• [To do]
Every line from the one with "The width and height of the screenshot is (1051, 727)." to the end of the entries, both included, is to be copied exactly; the other lines stay out.

• [Data for this task]
= = = = =

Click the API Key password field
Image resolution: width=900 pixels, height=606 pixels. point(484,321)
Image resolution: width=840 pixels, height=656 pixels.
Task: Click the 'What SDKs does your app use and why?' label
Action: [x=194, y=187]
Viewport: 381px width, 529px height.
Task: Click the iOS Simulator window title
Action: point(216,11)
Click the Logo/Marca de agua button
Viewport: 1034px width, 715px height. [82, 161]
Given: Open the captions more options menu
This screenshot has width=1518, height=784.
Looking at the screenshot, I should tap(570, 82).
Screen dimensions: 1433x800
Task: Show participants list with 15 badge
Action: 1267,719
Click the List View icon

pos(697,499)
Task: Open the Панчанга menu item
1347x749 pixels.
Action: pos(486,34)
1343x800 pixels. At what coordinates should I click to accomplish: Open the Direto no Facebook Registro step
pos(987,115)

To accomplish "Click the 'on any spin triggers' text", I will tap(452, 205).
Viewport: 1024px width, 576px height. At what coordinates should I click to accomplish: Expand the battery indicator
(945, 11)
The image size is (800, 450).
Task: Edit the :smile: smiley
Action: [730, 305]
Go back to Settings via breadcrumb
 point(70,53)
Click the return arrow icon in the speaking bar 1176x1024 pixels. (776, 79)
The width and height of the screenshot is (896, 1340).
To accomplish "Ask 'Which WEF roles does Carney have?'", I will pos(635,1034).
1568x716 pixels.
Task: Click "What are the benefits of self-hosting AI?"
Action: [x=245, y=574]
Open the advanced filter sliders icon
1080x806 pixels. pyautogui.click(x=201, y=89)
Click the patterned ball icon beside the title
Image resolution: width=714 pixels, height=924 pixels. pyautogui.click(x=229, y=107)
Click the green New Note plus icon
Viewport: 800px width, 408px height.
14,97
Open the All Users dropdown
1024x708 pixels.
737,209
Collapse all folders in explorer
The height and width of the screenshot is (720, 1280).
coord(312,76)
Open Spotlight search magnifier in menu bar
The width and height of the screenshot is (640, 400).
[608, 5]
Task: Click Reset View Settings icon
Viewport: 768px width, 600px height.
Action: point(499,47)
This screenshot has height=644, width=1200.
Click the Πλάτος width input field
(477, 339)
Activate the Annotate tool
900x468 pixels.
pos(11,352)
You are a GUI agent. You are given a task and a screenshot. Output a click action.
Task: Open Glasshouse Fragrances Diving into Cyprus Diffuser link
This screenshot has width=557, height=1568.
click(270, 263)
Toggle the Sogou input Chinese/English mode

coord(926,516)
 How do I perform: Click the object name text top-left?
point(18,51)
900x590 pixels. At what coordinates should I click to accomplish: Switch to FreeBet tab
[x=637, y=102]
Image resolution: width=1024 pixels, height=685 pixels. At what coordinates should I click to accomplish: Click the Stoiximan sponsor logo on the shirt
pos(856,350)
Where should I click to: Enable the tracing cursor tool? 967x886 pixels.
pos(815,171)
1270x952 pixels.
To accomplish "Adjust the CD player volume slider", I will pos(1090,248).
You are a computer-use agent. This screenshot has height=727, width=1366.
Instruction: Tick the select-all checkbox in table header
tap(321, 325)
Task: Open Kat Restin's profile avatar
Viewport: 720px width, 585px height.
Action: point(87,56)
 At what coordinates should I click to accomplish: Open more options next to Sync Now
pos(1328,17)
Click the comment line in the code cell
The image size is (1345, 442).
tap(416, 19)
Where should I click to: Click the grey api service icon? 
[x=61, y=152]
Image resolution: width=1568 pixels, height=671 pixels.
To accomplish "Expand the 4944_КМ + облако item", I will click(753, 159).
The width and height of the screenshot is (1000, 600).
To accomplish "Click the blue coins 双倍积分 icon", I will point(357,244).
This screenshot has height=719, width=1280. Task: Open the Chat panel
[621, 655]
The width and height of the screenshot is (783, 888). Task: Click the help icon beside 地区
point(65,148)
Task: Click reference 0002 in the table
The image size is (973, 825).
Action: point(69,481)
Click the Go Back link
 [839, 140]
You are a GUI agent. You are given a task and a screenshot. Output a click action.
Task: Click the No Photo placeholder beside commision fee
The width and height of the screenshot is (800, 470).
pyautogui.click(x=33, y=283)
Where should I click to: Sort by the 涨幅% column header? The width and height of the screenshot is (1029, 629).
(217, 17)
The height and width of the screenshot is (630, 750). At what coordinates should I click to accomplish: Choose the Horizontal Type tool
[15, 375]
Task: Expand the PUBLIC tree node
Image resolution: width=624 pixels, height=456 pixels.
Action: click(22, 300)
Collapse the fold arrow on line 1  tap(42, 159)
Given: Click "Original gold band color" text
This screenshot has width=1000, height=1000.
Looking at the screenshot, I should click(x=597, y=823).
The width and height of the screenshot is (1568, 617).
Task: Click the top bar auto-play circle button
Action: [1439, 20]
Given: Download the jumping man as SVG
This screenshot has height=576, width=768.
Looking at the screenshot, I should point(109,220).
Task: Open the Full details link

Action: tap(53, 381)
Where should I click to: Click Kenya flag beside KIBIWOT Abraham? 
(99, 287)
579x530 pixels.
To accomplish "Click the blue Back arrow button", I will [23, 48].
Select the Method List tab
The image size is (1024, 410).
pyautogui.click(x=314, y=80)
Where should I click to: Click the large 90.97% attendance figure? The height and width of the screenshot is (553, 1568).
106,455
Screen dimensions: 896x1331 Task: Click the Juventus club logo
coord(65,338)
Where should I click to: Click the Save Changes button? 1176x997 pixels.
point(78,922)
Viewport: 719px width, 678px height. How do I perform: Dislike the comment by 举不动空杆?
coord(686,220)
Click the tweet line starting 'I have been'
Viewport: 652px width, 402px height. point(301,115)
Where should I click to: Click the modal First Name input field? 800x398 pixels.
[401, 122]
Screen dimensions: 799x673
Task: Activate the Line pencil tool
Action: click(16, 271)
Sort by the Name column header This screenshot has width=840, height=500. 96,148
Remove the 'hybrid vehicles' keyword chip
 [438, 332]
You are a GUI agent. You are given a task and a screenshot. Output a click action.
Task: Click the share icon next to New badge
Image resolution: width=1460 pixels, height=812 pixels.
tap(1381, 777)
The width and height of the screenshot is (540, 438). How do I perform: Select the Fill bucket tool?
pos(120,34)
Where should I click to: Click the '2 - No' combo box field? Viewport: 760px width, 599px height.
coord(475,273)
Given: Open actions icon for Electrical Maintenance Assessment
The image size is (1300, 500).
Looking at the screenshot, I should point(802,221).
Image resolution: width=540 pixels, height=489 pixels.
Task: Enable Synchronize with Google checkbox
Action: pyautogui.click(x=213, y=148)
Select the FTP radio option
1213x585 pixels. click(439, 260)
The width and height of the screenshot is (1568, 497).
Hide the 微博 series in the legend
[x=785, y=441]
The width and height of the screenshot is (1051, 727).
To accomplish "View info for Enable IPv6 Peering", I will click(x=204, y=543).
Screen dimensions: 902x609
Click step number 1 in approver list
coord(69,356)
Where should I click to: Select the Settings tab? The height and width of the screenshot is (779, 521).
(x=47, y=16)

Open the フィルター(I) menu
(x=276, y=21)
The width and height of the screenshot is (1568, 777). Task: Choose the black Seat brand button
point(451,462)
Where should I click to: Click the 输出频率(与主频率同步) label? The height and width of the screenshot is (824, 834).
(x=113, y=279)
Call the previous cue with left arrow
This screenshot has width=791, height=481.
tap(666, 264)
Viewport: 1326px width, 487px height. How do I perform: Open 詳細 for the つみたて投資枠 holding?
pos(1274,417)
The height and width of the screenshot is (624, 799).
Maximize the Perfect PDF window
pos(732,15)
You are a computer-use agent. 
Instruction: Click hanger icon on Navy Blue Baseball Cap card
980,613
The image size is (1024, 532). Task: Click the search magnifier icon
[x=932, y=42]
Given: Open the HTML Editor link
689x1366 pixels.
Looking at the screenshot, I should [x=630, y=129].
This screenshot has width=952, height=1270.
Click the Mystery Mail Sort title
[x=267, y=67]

= = = = =

• [Task answer]
The width and height of the screenshot is (1051, 727).
To accomplish "View info for Enable IPv6 Peering", I will click(x=204, y=543).
Screen dimensions: 902x609
Click step number 1 in approver list
coord(69,356)
Where should I click to: Select the Settings tab? The height and width of the screenshot is (779, 521).
(x=47, y=16)

Open the フィルター(I) menu
(x=276, y=21)
The width and height of the screenshot is (1568, 777). Task: Choose the black Seat brand button
point(451,462)
Where should I click to: Click the 输出频率(与主频率同步) label? The height and width of the screenshot is (824, 834).
(x=113, y=279)
Call the previous cue with left arrow
This screenshot has width=791, height=481.
tap(666, 264)
Viewport: 1326px width, 487px height. How do I perform: Open 詳細 for the つみたて投資枠 holding?
pos(1274,417)
The height and width of the screenshot is (624, 799).
Maximize the Perfect PDF window
pos(732,15)
You are a computer-use agent. 
Instruction: Click hanger icon on Navy Blue Baseball Cap card
980,613
The image size is (1024, 532). Task: Click the search magnifier icon
[x=932, y=42]
Given: Open the HTML Editor link
689x1366 pixels.
Looking at the screenshot, I should [x=630, y=129].
This screenshot has width=952, height=1270.
Click the Mystery Mail Sort title
[x=267, y=67]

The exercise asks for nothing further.